A discussion in San Francisco about “ethical” AI providers has highlighted the growing tension between AI companies and website publishers.
The debate centers on how AI companies harvest web data to train their models and power their chatbots, often without sending traffic back to the original content sources.
Measuring the imbalance with a crawl-to-refer ratio
For years, the web has operated on an unwritten agreement: websites allow search engine bots to crawl their content in exchange for referral traffic, which drives users and revenue. Generative AI chatbots disrupt this model by providing direct answers, reducing the need for users to visit the source website.
To quantify this shift, Cloudflare, which supports about 20% of the world’s websites, has started tracking a “crawl-to-refer ratio.” This metric compares how many times a company’s bots access a website for data against the number of human users it refers back to that site. A high ratio indicates a company is taking far more data than the value it returns in traffic.
How different AI companies compare
Data from the first week of September revealed significant differences between companies. Anthropic, the maker of the Claude chatbot, showed a particularly high crawl-to-refer ratio. In response to the findings, Anthropic said it could not confirm Cloudflare’s figures and noted that a new web search feature launched earlier this year is generating a rapidly growing amount of referral traffic. OpenAI did not respond to requests for comment. Perplexity, another AI answer engine, provided a detailed statement on the matter.

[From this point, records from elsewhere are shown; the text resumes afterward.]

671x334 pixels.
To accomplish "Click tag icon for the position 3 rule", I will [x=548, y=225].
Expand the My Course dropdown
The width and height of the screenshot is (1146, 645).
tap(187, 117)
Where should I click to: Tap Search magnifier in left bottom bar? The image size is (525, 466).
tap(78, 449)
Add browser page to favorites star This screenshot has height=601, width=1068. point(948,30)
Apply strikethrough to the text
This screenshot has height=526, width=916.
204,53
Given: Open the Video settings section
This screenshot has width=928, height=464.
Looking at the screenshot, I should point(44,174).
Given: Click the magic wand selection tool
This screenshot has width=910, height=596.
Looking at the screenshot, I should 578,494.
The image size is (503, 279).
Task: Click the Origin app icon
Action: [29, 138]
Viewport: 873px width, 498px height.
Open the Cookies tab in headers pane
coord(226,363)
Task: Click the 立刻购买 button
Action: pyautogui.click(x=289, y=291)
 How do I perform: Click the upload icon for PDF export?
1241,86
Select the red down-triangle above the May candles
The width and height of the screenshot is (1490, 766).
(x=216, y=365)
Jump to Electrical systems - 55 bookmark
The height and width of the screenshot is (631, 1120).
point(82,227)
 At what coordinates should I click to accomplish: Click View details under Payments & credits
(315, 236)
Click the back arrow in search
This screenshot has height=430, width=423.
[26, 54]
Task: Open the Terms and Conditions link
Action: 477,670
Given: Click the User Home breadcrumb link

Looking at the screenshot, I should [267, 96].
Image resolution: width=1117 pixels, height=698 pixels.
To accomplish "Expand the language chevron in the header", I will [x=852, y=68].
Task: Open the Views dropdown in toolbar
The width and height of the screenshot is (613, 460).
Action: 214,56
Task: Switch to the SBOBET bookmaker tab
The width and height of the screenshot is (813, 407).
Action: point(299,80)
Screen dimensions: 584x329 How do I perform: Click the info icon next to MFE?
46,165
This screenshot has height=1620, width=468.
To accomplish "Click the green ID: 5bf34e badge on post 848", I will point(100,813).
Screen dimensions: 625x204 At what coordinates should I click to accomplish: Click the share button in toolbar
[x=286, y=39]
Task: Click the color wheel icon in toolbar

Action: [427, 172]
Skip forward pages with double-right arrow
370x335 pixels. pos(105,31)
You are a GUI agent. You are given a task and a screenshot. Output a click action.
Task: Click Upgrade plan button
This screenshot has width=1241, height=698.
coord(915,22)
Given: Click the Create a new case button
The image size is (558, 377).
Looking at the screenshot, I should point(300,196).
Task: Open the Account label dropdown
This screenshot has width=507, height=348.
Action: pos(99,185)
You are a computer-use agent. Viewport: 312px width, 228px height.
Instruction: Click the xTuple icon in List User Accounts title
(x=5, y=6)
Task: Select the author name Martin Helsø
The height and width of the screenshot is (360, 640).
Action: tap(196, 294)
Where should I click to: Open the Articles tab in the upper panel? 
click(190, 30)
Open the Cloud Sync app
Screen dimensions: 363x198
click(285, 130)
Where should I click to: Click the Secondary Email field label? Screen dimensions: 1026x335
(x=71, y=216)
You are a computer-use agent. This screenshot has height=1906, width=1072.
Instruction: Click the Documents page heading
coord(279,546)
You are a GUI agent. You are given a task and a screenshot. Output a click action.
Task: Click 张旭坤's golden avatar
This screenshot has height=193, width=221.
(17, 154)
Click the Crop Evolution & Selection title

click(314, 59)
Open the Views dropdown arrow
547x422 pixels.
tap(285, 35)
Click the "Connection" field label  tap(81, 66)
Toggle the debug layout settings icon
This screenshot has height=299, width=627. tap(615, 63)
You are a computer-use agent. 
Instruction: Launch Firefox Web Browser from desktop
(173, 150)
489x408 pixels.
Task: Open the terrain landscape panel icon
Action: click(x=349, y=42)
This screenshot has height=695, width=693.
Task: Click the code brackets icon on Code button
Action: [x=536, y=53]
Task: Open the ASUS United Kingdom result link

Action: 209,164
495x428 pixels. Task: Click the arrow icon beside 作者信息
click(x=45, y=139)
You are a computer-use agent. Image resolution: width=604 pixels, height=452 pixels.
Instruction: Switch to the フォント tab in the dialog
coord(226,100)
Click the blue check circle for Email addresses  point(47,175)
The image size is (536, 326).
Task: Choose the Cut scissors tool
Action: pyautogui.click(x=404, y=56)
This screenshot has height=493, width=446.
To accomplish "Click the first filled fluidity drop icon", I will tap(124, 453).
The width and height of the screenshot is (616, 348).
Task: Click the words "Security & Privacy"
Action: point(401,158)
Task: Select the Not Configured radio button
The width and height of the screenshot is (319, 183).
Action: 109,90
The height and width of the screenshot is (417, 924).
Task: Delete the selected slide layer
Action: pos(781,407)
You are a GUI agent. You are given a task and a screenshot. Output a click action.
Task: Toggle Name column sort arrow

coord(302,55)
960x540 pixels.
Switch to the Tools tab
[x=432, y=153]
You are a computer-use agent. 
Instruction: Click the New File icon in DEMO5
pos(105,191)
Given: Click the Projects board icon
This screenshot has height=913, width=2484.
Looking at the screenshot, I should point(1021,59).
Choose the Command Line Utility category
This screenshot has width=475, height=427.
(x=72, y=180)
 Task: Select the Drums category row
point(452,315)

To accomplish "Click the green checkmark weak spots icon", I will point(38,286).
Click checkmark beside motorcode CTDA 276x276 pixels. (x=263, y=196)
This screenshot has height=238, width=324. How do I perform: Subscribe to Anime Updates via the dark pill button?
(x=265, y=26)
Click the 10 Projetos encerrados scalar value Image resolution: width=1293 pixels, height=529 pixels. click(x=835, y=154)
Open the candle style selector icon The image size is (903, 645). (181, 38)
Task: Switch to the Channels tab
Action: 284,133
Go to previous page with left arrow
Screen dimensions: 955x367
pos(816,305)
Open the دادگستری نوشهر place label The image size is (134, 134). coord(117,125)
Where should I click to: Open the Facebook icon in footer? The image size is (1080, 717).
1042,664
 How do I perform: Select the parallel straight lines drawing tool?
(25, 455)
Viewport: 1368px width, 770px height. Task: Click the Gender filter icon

In the case of public content, publishers can choose not to make their content public. In the case of facts, copyright law, as you know, has always drawn a line between facts and expression. That’s a foundation of human inquiry itself.
A methodological note states that these ratios only track web activity and exclude traffic from native apps, which could lower the overall numbers. However, the methodology is applied consistently to all companies.
The impact on website owners and Google’s changing role
This large-scale data collection has direct costs for website owners. A Business Insider report from about a year ago noted that crawling from Anthropic and OpenAI bots was causing significant increases in traffic costs for some sites, with one developer reporting their client’s cloud-computing bills had doubled.
Google’s crawl-to-refer ratio is currently lower than many AI-first companies, largely because its traditional search results still link out to websites. However, as Google integrates more direct AI answers through features like AI Overviews, its ratio is fluctuating. Cloudflare data showed Google’s ratio rose from 3.3:1 in January to 18:1 in April, before settling at 9:1 in July. Google has stated it remains committed to sending traffic to the web.